Acórdão do Tribunal da Relação de
Évora
Processo:
3785/11.5TBLLE-K.E1
Relator: JOSÉ MANUEL BARATA
Descritores: TÍTULO EXECUTIVO
IMPUGNAÇÃO DA RESOLUÇÃO EM BENEFÍCIO DA MASSA
Data do Acordão: 02/09/2023
Votação: UNANIMIDADE
Texto Integral: S
Sumário: I.- Um dos pressupostos da ação executiva é que o dever de prestar conste de um título, o título executivo.

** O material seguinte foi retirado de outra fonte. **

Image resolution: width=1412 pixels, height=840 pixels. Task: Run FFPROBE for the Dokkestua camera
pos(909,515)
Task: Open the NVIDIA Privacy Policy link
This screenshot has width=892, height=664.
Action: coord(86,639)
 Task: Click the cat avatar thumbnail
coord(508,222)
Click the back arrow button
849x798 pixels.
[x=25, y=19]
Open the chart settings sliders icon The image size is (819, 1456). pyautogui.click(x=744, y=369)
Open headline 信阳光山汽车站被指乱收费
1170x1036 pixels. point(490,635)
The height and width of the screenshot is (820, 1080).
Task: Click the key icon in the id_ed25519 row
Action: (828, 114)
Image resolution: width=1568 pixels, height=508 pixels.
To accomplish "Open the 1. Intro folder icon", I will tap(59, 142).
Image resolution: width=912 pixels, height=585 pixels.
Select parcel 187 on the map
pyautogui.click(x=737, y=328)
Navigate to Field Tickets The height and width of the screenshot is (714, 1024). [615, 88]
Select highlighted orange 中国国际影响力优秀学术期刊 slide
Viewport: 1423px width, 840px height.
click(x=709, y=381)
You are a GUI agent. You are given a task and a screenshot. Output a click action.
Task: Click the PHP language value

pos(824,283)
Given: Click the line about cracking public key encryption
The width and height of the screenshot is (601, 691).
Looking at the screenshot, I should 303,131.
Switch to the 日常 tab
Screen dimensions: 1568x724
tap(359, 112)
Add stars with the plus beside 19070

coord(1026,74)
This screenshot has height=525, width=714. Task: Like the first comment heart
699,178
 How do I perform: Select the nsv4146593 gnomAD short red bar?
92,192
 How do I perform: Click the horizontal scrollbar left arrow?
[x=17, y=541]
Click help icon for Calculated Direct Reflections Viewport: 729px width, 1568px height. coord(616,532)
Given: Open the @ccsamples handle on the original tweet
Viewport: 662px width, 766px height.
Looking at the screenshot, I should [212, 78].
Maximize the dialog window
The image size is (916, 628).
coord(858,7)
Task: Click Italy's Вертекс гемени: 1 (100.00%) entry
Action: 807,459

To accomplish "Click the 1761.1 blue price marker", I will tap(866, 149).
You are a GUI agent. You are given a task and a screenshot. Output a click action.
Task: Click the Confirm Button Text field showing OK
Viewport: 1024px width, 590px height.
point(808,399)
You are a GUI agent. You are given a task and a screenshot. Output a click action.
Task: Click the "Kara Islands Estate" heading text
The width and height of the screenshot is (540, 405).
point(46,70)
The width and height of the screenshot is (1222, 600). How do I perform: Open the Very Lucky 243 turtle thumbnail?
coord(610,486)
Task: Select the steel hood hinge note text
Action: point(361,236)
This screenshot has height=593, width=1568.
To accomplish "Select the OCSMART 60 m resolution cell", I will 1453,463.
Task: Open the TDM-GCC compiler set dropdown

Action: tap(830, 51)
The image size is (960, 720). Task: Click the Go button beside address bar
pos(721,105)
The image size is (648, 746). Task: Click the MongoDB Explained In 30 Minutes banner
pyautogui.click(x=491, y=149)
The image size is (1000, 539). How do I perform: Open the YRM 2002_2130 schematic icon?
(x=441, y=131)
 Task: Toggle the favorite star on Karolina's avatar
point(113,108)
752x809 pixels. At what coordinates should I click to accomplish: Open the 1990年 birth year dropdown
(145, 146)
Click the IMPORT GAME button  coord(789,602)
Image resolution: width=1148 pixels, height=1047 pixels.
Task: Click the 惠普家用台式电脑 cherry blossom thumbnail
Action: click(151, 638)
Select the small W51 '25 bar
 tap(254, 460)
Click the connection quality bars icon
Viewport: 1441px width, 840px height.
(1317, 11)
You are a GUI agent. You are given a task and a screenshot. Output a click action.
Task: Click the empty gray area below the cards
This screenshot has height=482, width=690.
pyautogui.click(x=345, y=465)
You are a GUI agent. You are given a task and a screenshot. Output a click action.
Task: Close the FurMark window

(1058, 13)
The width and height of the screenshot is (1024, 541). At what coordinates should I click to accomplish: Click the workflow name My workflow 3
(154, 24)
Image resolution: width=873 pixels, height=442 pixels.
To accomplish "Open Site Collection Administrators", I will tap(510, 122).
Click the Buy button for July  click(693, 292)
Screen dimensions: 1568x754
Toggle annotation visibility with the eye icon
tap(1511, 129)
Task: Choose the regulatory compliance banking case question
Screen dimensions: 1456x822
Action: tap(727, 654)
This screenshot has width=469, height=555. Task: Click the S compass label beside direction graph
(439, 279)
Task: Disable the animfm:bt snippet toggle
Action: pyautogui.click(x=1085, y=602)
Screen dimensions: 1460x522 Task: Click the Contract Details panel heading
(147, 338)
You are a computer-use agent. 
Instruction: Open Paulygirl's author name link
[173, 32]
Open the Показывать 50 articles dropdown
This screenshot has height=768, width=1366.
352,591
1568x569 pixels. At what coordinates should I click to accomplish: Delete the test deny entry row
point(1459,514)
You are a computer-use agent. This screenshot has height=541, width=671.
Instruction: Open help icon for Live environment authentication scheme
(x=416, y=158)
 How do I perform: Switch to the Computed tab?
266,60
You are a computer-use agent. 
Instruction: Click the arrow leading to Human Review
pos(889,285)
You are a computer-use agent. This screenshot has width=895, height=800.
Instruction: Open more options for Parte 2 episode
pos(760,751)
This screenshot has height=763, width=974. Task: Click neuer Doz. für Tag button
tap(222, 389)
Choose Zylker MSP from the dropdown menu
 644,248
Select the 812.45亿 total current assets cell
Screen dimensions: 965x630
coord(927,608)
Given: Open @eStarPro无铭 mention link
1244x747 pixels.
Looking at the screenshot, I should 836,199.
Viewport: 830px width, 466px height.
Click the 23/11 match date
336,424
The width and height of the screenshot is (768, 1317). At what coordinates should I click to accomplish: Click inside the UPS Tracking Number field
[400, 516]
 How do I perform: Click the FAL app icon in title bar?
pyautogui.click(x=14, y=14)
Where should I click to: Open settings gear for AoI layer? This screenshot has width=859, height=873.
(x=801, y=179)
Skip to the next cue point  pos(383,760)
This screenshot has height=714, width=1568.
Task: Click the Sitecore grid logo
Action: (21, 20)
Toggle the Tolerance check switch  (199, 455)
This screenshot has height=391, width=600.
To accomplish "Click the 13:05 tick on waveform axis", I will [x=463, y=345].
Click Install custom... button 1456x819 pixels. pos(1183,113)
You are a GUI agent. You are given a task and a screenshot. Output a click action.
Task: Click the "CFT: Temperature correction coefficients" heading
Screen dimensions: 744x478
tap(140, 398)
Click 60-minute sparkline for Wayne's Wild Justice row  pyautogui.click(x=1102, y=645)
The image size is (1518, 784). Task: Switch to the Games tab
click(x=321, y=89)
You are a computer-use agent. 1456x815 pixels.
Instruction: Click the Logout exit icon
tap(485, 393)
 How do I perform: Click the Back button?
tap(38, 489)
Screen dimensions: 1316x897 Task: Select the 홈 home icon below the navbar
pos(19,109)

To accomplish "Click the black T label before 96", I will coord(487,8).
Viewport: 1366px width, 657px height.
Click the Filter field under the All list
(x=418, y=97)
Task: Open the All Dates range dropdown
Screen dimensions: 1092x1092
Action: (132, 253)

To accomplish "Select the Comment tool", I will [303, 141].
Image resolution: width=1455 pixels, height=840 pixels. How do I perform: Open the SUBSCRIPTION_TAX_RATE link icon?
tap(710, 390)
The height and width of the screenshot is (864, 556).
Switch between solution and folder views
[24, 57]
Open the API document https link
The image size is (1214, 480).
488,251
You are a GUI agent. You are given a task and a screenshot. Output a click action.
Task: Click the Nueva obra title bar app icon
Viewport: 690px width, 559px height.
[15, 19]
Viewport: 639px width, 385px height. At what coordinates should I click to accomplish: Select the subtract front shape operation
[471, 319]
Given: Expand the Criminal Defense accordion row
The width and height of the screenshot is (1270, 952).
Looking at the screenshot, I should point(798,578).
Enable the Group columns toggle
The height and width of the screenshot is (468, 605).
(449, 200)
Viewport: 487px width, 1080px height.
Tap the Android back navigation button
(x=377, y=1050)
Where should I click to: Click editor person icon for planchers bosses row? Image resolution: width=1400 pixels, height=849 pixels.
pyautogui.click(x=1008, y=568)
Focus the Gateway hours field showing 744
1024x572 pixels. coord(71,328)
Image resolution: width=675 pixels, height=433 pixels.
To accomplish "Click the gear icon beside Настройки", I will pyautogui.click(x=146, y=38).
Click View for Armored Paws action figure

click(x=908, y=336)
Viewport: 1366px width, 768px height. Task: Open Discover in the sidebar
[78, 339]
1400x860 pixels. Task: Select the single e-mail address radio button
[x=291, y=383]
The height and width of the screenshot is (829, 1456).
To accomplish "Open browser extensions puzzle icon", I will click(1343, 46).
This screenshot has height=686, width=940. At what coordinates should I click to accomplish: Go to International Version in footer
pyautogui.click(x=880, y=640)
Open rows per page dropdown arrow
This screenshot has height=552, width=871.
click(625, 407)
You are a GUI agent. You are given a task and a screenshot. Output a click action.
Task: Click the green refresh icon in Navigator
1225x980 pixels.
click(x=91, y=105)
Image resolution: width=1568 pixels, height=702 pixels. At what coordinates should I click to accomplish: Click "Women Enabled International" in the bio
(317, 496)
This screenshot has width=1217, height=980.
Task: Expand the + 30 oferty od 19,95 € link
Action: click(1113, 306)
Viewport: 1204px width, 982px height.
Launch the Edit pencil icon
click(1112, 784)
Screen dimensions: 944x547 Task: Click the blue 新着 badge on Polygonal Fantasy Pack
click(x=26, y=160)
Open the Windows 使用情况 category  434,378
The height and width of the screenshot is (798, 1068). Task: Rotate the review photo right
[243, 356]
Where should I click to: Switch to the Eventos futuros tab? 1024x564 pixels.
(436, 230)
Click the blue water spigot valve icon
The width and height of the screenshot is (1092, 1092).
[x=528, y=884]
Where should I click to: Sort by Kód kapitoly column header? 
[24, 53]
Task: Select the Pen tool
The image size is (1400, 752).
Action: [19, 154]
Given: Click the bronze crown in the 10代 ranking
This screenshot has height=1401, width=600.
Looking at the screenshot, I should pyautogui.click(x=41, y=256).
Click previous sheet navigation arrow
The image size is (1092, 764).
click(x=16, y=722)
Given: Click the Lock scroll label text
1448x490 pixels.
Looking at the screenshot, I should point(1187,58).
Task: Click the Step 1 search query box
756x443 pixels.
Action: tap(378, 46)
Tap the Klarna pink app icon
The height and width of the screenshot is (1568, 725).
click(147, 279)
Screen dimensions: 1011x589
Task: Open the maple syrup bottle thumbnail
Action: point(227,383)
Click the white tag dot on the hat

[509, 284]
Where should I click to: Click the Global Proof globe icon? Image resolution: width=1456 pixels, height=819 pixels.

Sem este pressuposto formal, inexiste o grau de certeza que o sistema tem como necessário para o recurso à ação executiva, ou seja, à realização coativa de uma determinada prestação (artigos 10.º/5, 703.º e 704.º e seguintes do CPC).
II.- A sentença que julga improcedente a impugnação da resolução de um contrato pelo administrador judicial não constitui título executivo, porque se trata de uma ação de simples apreciação (artigo 10.º/3, a), do CPC) e nela se contém apenas implicitamente um dever de prestar.
III.- Se a parte, notificada da resolução, não devolver voluntariamente à massa insolvente os bens objeto da resolução, esta só se torna eficaz após a propositura e uma ação declarativa (artigo 126.º/1 e 2, do CIRE) onde se condene e identifique em concreto qual a obrigação a que a parte fica adstrita como efeito da resolução.
(Sumário do Relator)
Decisão Texto Integral: Proc.º 3785/11.5TBLLE-K.E1


Acordam os Juízes da 2ª Secção Cível do Tribunal da Relação de Évora


Recorrente: (…)

Recorrida: Massa Insolvente de “(…) – Transportes e (…) de Betão, Lda.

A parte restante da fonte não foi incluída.